Ragusa, 22 luglio 2026 – La drastica riduzione delle iscrizioni al Marina Cup 2026 conferma l’impatto pesante che la mancata disponibilità dei campetti dei Gesuiti sta avendo sullo sport cittadino e sull’estate di Marina di Ragusa. A evidenziarlo è la consigliera comunale Rossana Caruso, che torna sulla vicenda dopo aver chiesto in Consiglio un cronoprogramma dettagliato dei lavori e proposto l’attivazione di un servizio navetta per consentire ai ragazzi di raggiungere gli impianti sportivi di Santa Croce Camerina.
I numeri, sottolinea Caruso, sono eloquenti: dalle 35 squadre dello scorso anno alle 20 di oggi, con un calo superiore al 40%. Una diminuzione che riguarda tutte le categorie e che porta alla scomparsa della categoria Under 9 – Primi Calci, privando molti bambini della possibilità di partecipare a un appuntamento sportivo considerato fondamentale per crescita e socialità.
Il problema, però, non si limita al Marina Cup. “Quest’anno – afferma Caruso – con moltissime probabilità non si svolgeranno nemmeno il Torneo delle Isole, che nella passata edizione aveva coinvolto circa 100 atleti, né il Marina Night Cup, manifestazione che richiamava 16 squadre in una sola serata. Eventi che rappresentavano momenti di sport, aggregazione e vivacità per Marina di Ragusa e che avrebbero contribuito ad animare l’estate”.
La consigliera evidenzia come la situazione fosse nota da tempo: “Le responsabilità dell’Amministrazione sono evidenti. Si sapeva che i campetti dei Gesuiti necessitavano di interventi e, nonostante questo, si è arrivati all’inizio della stagione senza una struttura disponibile. Oggi a pagarne il prezzo sono i ragazzi, le famiglie, gli organizzatori e l’intera comunità”.
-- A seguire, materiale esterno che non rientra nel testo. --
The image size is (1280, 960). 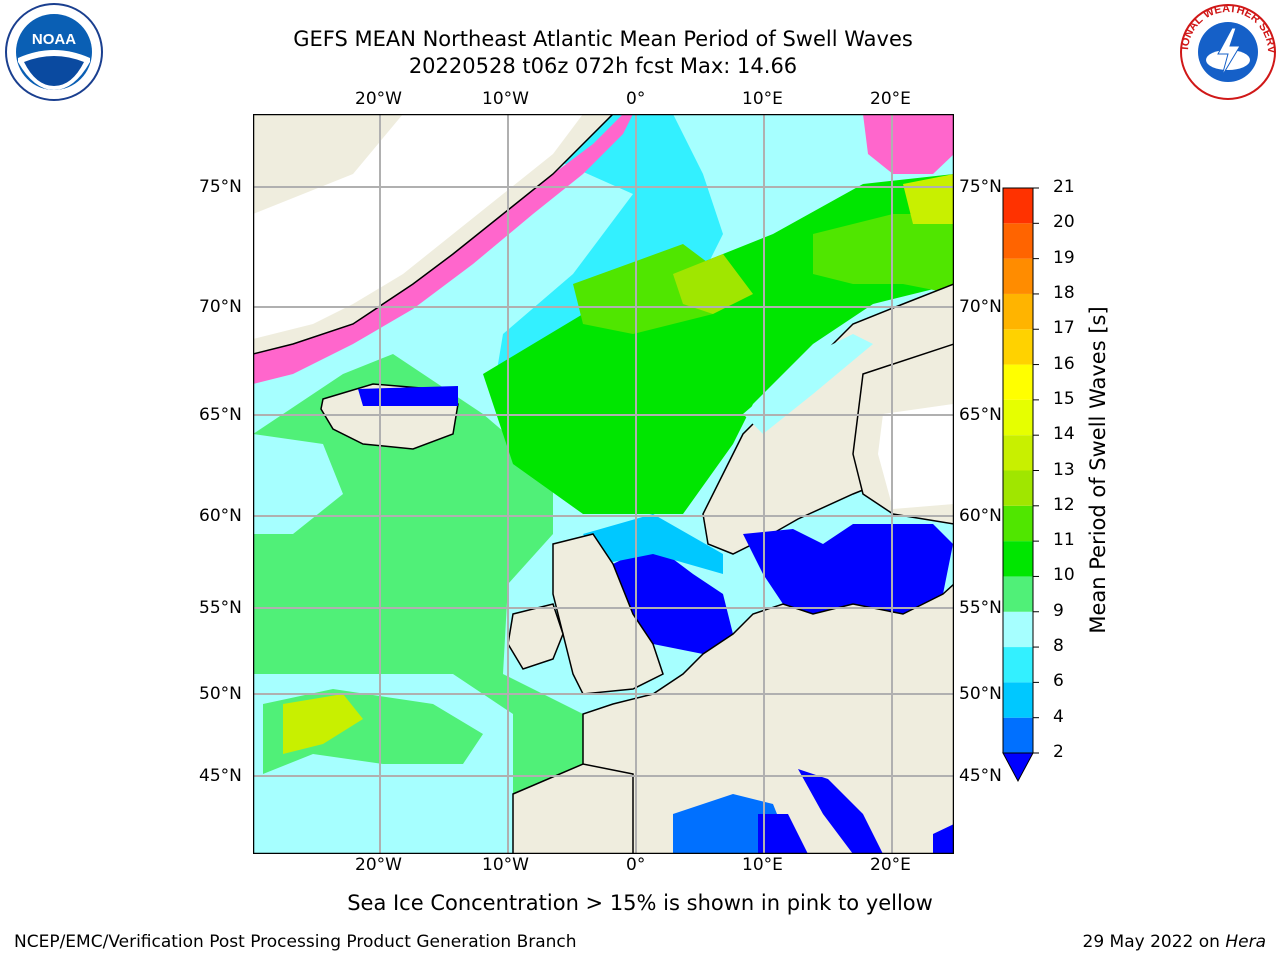 What do you see at coordinates (220, 694) in the screenshot?
I see `lat-label-left: 50°N` at bounding box center [220, 694].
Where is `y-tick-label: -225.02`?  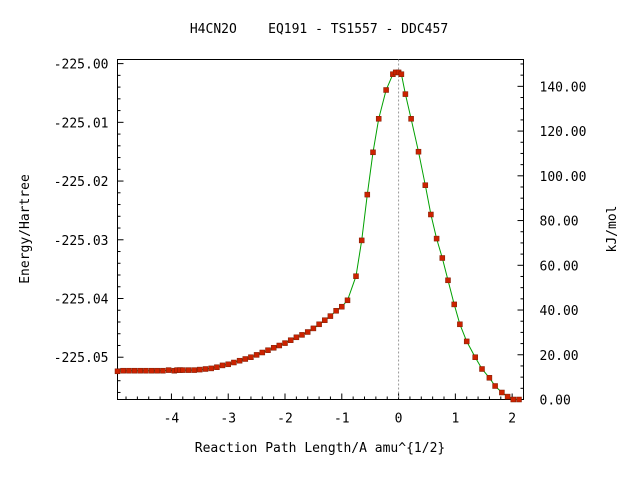 y-tick-label: -225.02 is located at coordinates (82, 182).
Durante l’ultima seduta consiliare, Caruso ha chiesto chiarimenti sulle misure annunciate dall’assessore competente, che ha parlato di un possibile sostegno alle famiglie. “Vogliamo sapere quale. E soprattutto vogliamo sapere quando i campetti dei Gesuiti saranno nuovamente disponibili e quali azioni concrete si intendono mettere in campo per rimediare ai danni già prodotti”.